The change brought the number of licensees from 588 in 2019 to 651 in 2020.

A statement from the commission said that "social responsibility is at the heart of PEILCC." It was accompanied by a list of more than a dozen initiatives aimed at promoting responsible consumption, with information available in all stores, on social media, and on the PEILCC website.

Liquor sales up nationwide, says alcohol researcher

Tim Stockwell, a scientist with the Canadian Institute for Substance Use Research (CISUR) at the University of Victoria, said data from Statistics Canada suggests a seven per cent increase in alcohol sales across the country during the pandemic.

Rates of harm are quite high on P.E.I. — Tim Stockwell

"It went up the greatest during the first lockdown. And then it went back a little bit. And we've got indications that the stronger the public health measures generally around Canada, the greater the increase," he said.

While the increase in sales is lower in P.E.I. than the national average, Stockwell said the province needs to do more to address liquor consumption.

Submitted by Tim Stockwell
Submitted by Tim Stockwell

His group researches Canadian alcohol consumption and related harms, and said policy changes could help to better understand and manage liquor consumption on P.E.I.

"Rates of harm are quite high on P.E.I.," said Stockwell, who said data from P.E.I. shows steady increases in consumption in the years leading up to the pandemic as well.

Stockwell said in 2017, P.E.I. experienced 127 deaths attributable to alcohol, "which is quite a lot for a small population, and nearly 700 hospital admissions caused by alcohol, with economic costs approaching $100 million in a year. So these are significant costs."

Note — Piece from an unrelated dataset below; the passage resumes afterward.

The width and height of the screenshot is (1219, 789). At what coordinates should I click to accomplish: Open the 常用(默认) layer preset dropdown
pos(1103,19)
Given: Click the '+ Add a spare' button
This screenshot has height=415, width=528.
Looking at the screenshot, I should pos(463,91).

In the most recent Canadian Alcohol Policy Evaluation (CAPE), completed by CISUR in 2019, P.E.I. was one of five provinces and territories to receive a failing grade.

The Island scored low in marketing and advertising controls, health and safety messaging, and availability of alcohol. However, it scored high for impaired driving penalties, and monitoring alcohol consumption and harm indicators.

Health warnings sought

Stockwell would like to see health warning labels put on alcohol and more restrictions on where alcohol is sold. He said in order to receive a passing grade on the next round of the CAPE test, P.E.I. needs a strategy aimed at reducing alcohol consumption and harm.

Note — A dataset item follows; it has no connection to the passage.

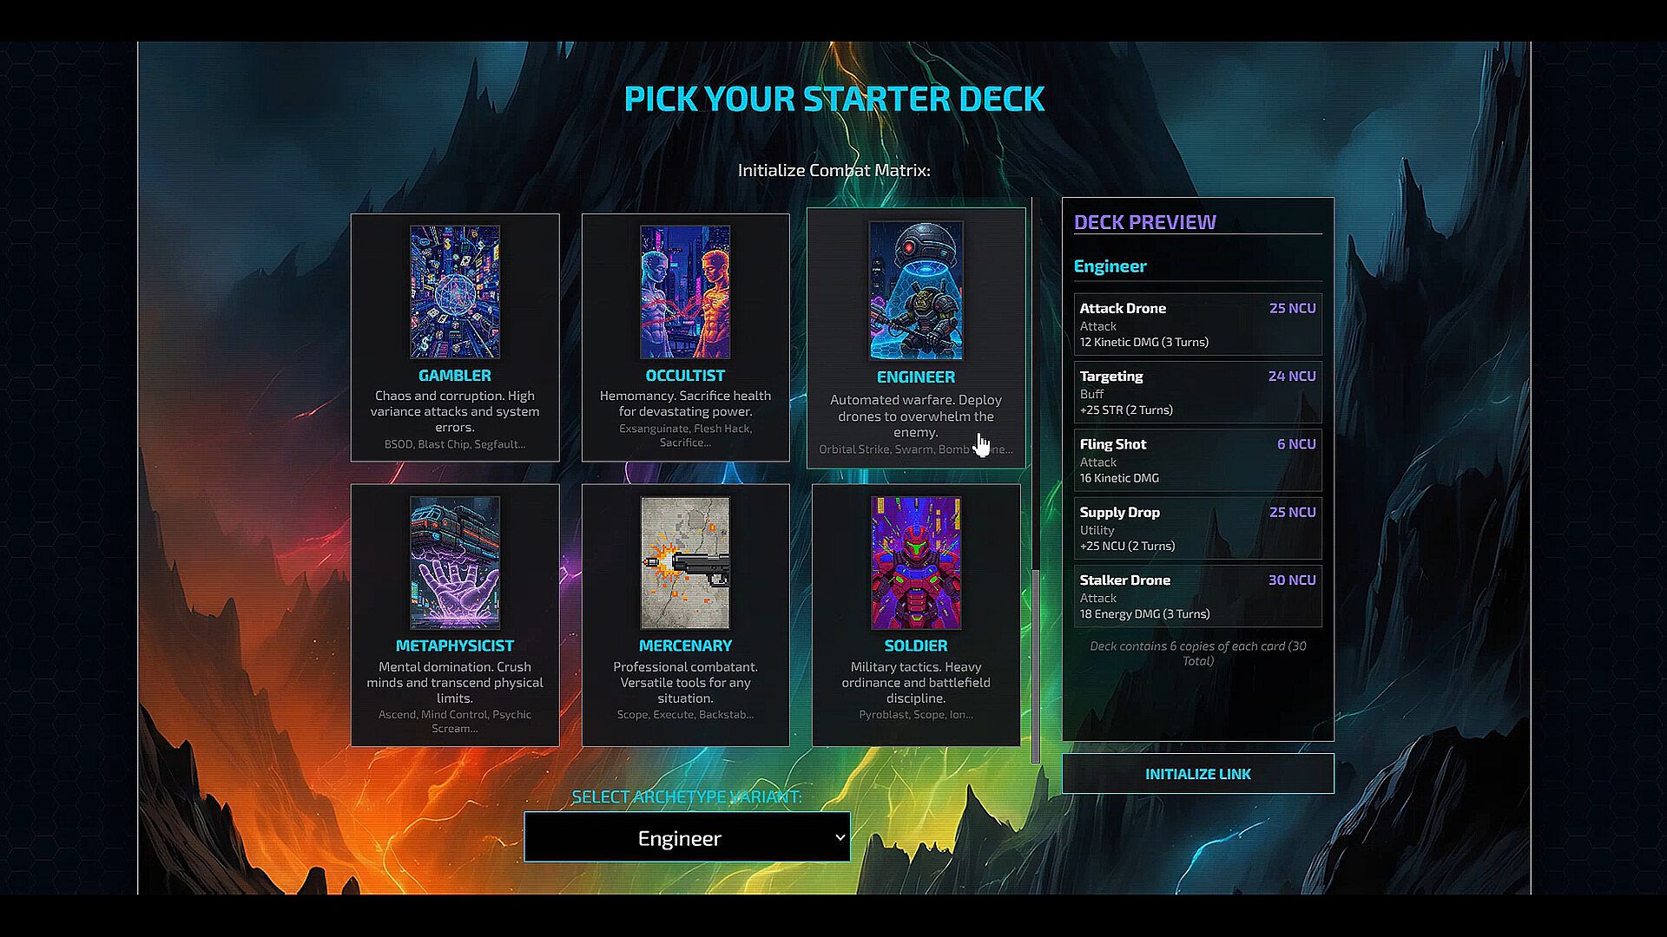Choose the GAMBLER deck title
1667x937 pixels.
[x=455, y=376]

Dr. Sabapathy said work is underway on an alcohol strategy for P.E.I., and consultation with community organizations has already been done, but he doesn't know when the strategy will be complete.

In the meantime, Sabapathy is pointing Islanders to Canada's low risk drinking guidelines for self-assessment and a list of supports for those struggling with addiction.

'A lot of people got very depressed'

Meanwhile, those who support people with addictions are working with them to make healthier choices.

"A lot of people got very depressed," said Sister Laura Kelly, who runs SAFE (Sober and Friendly Environment), an evening drop-in centre in Charlottetown for those looking to achieve or maintain sobriety.

Isabella Zavarise/CBC
Isabella Zavarise/CBC

"When you throw isolation, disconnection, uncertainty and fear into the mix for someone that doesn't know how to cope with those feelings, what kind of quells them is their substance," she said.

SAFE closed when the pandemic hit but reopened in June of 2020, and since then, Kelly said her team has worked hard to offer support despite public health restrictions.

They recently purchased some bicycles for clients to borrow, and are planning more daytime activities such as seed planting, beach trips, and book studies to encourage a healthy and sober lifestyle.

Any kind of connection is going to help people. — Sister Laura Kelly

"I think now I'm seeing people find hope in the midst of (the pandemic), as long as we continue to move out of it," said Kelly.

"I think hopefully more resources are also opening up. We're allowed to gather in higher numbers than we used to be able to, and that helps people. Any kind of connection is going to help people."